◆ WHAT TO WORK ON:
Can you rewrite everything from the line containing "Where should I" down to the end of the records, requests included, with each click coordinate in the answers multiplied by 1.3 and rounded to a whole number, halves rounding up? Leave the pictures out, and don't change any numbers in the requests.

—————

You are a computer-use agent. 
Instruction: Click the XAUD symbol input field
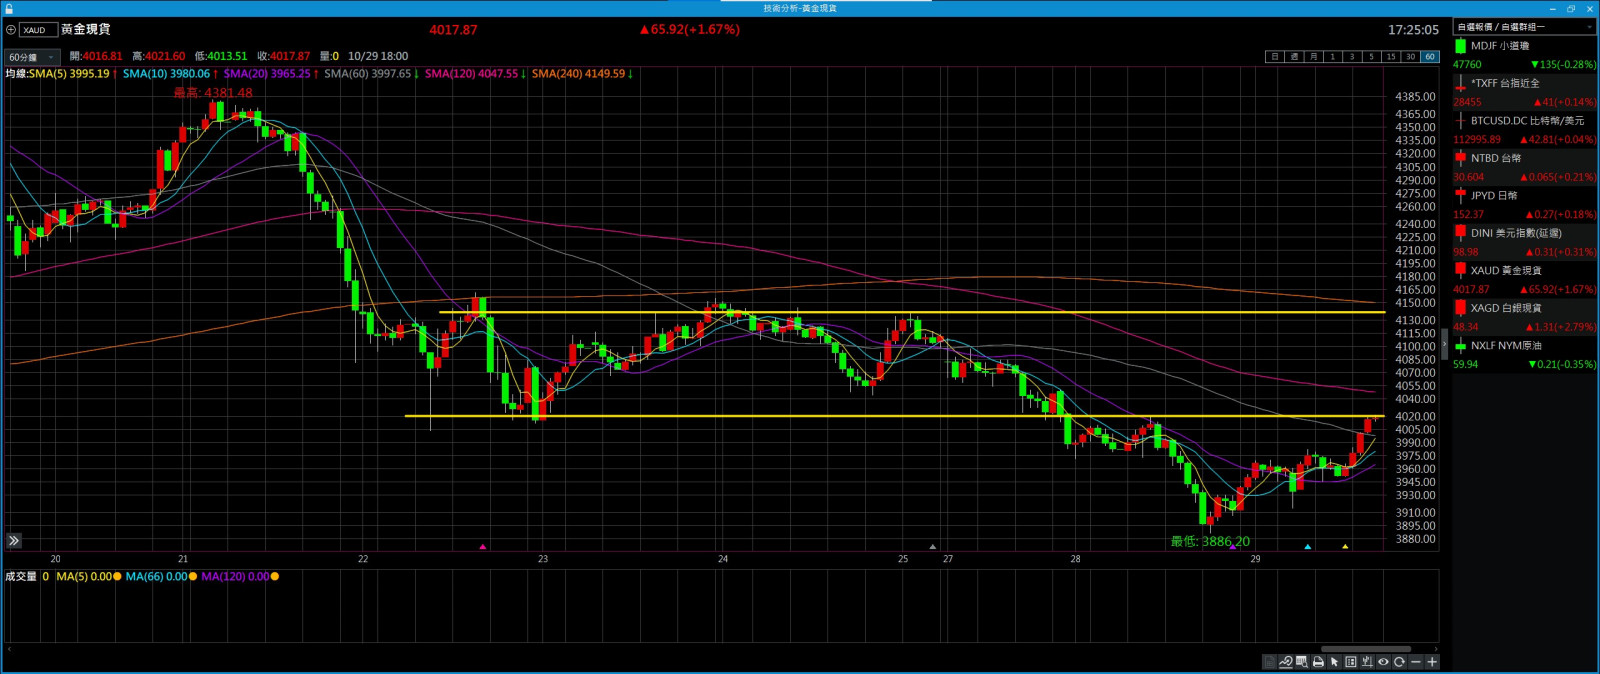[38, 30]
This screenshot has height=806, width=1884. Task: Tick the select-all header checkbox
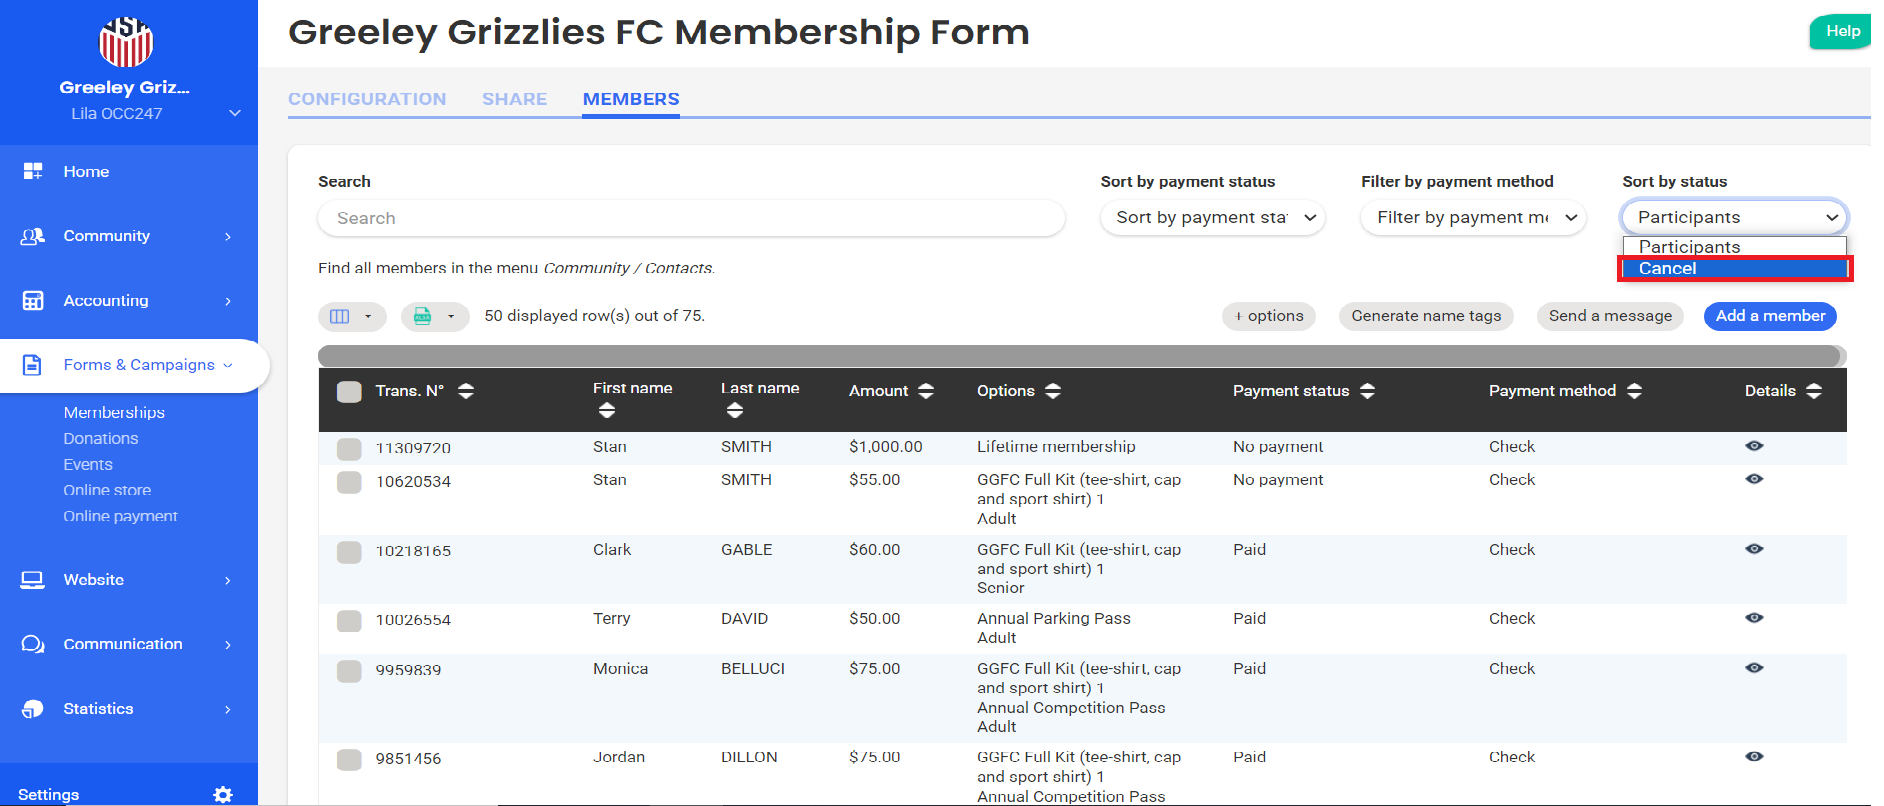(x=349, y=391)
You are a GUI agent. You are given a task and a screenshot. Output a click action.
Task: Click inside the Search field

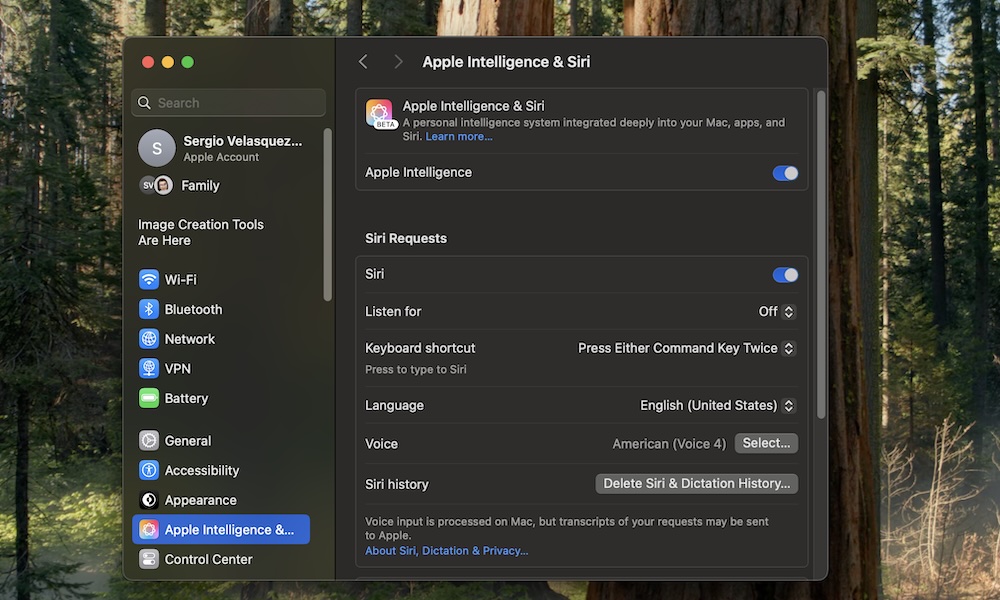pos(228,102)
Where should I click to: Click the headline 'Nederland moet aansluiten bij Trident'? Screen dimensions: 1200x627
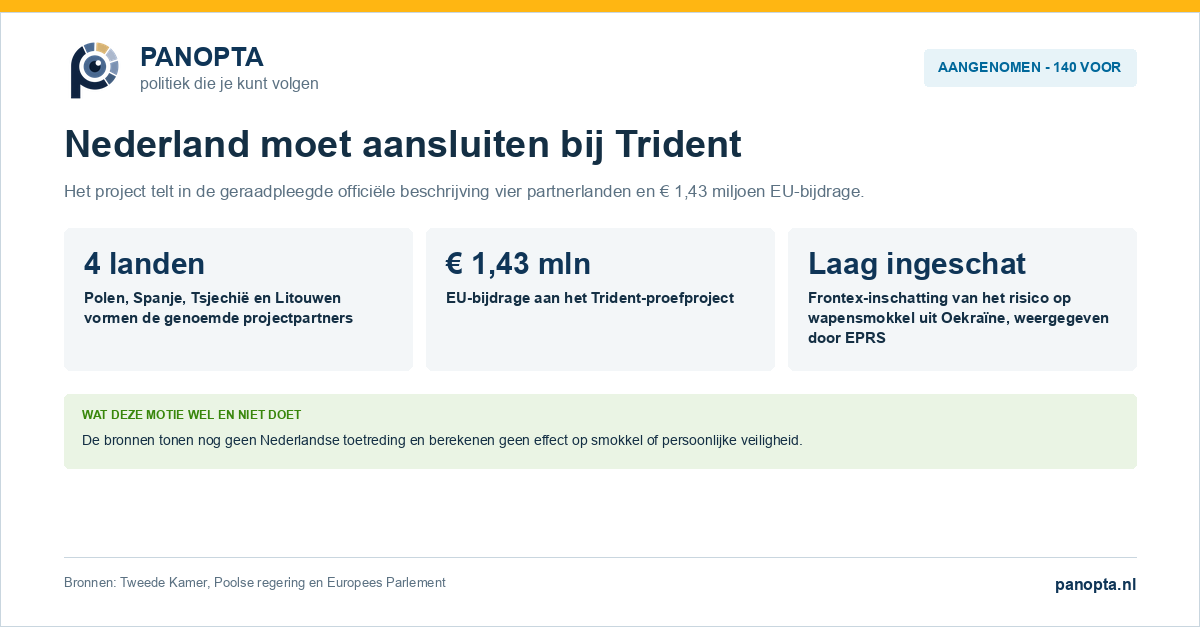point(403,145)
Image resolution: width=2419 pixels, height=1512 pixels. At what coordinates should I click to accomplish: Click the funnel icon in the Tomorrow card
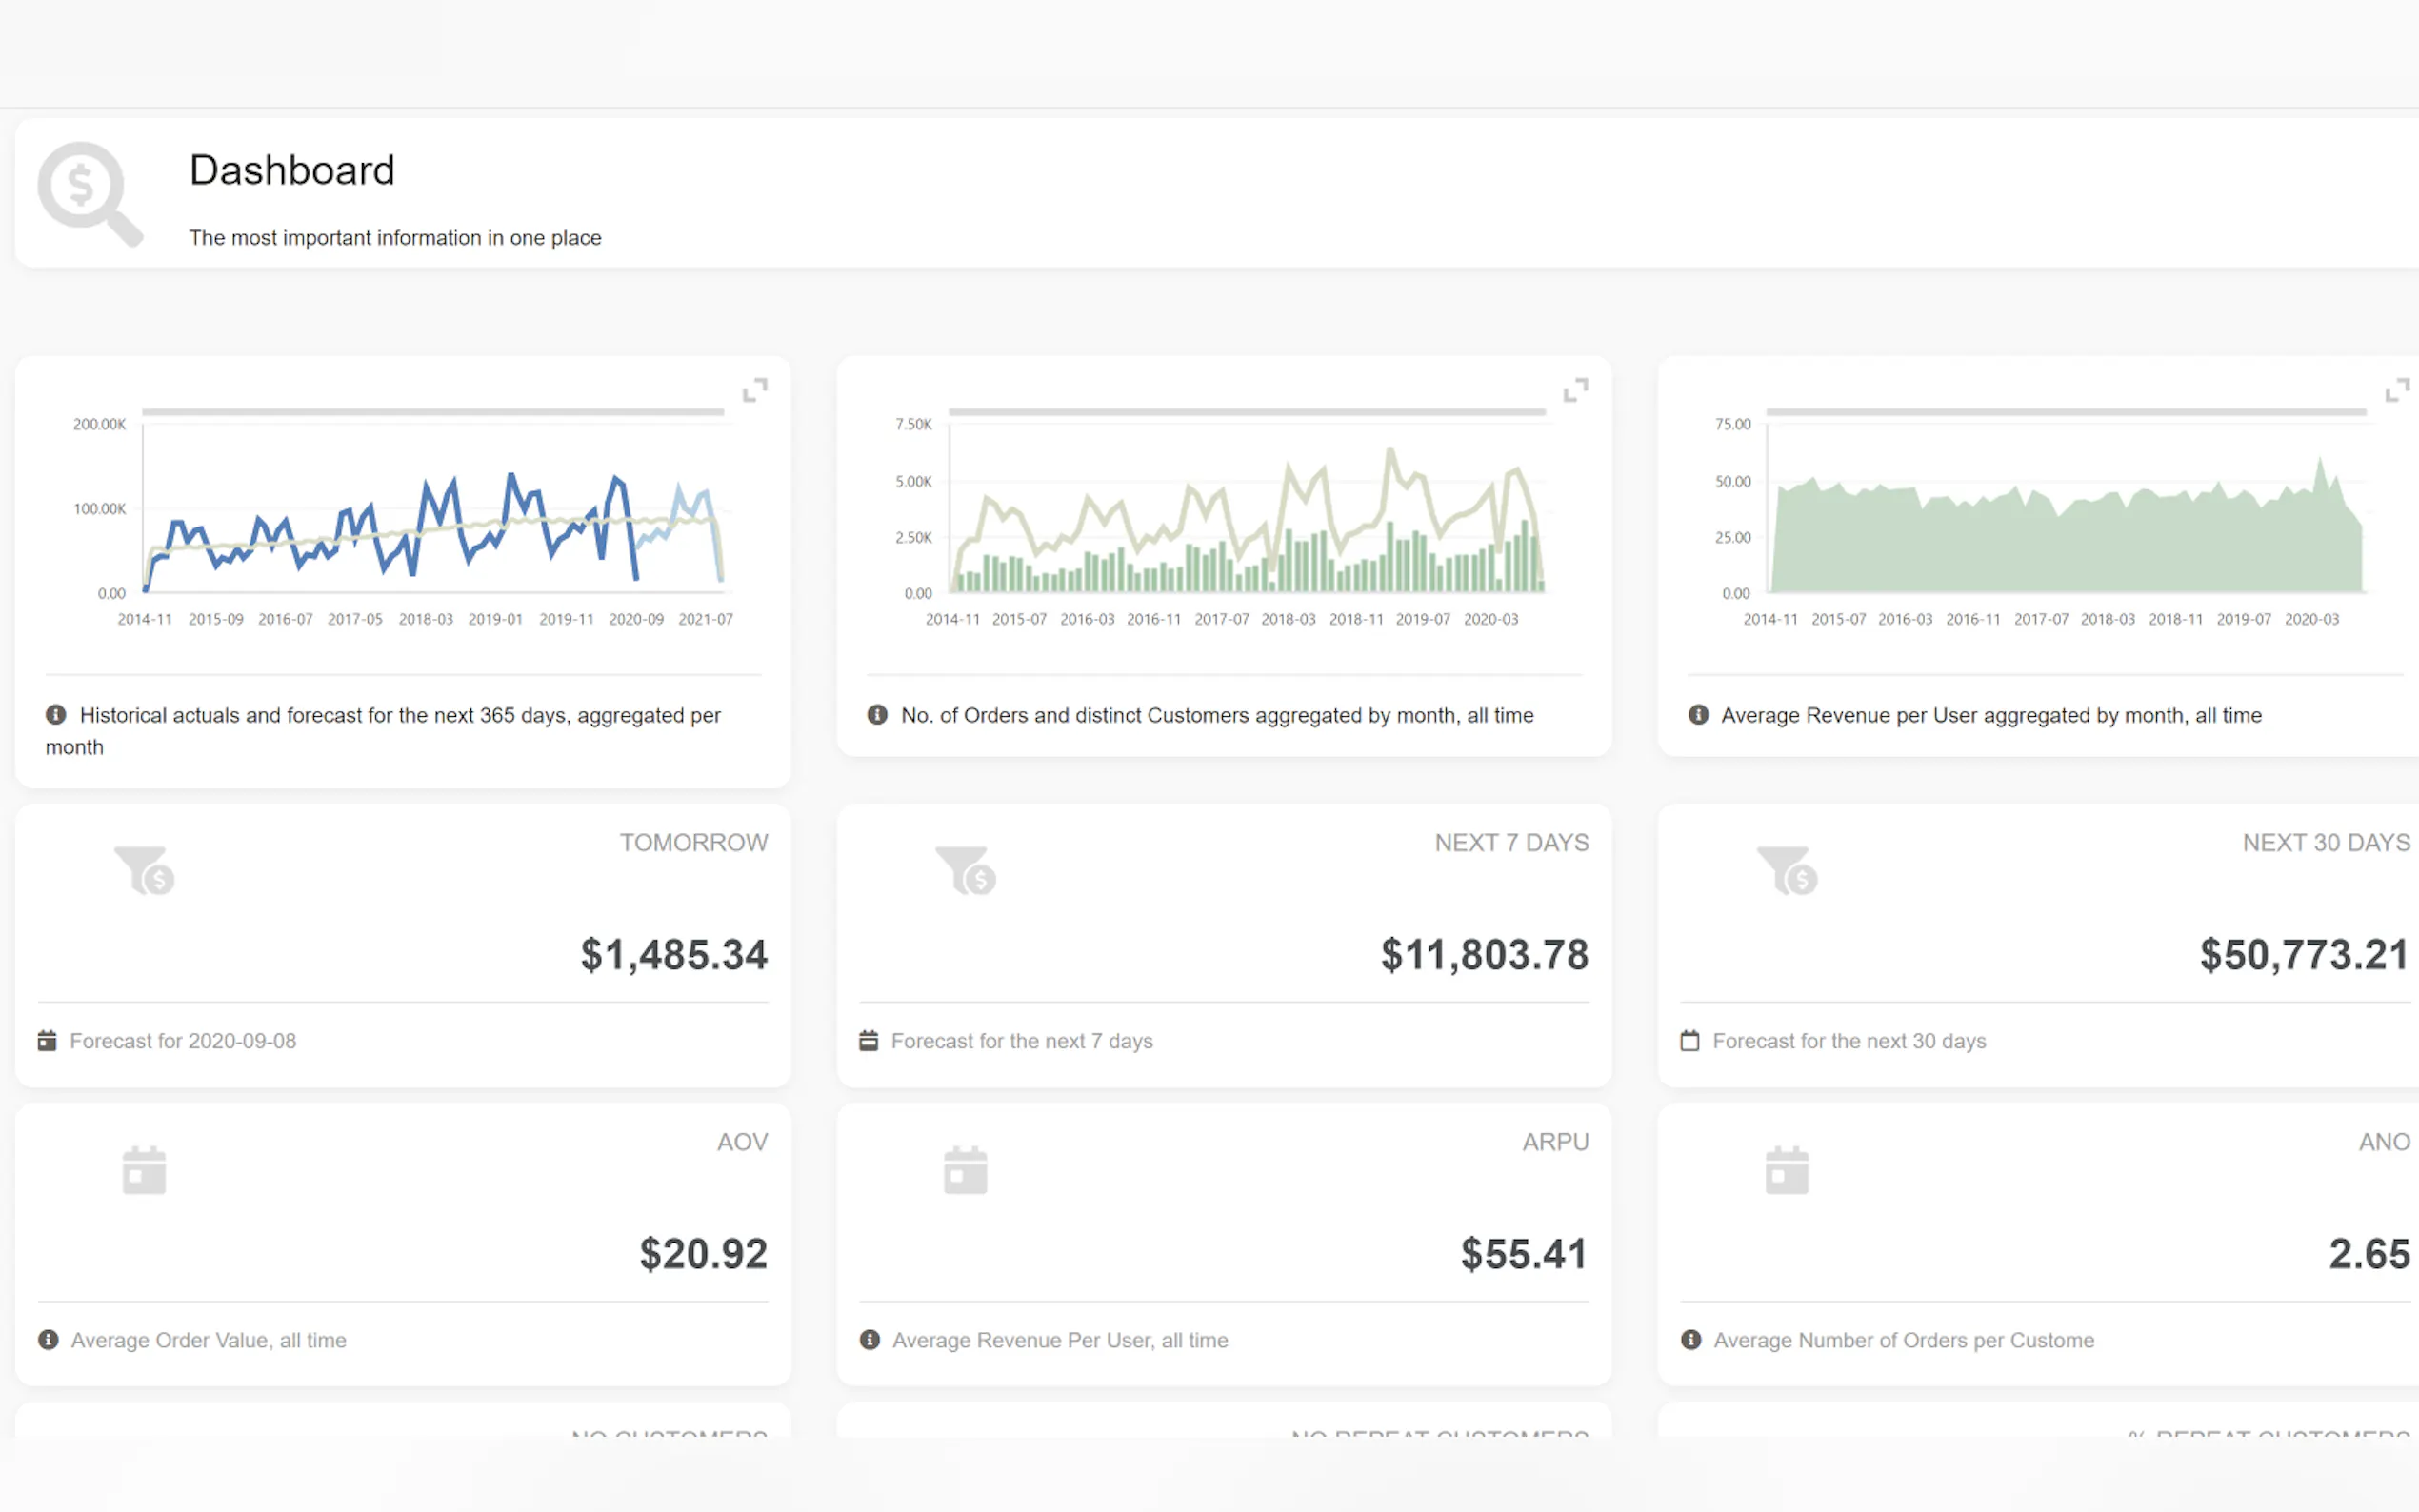(144, 869)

—————

◆ OUTPUT:
Where should I click to: Click the headline 'Nederland moet aansluiten bij Trident'? Screen dimensions: 1200x627
point(524,189)
Image resolution: width=2419 pixels, height=1512 pixels. At what coordinates should I click to accomplish: Click the funnel icon in the Tomorrow card
(187, 1130)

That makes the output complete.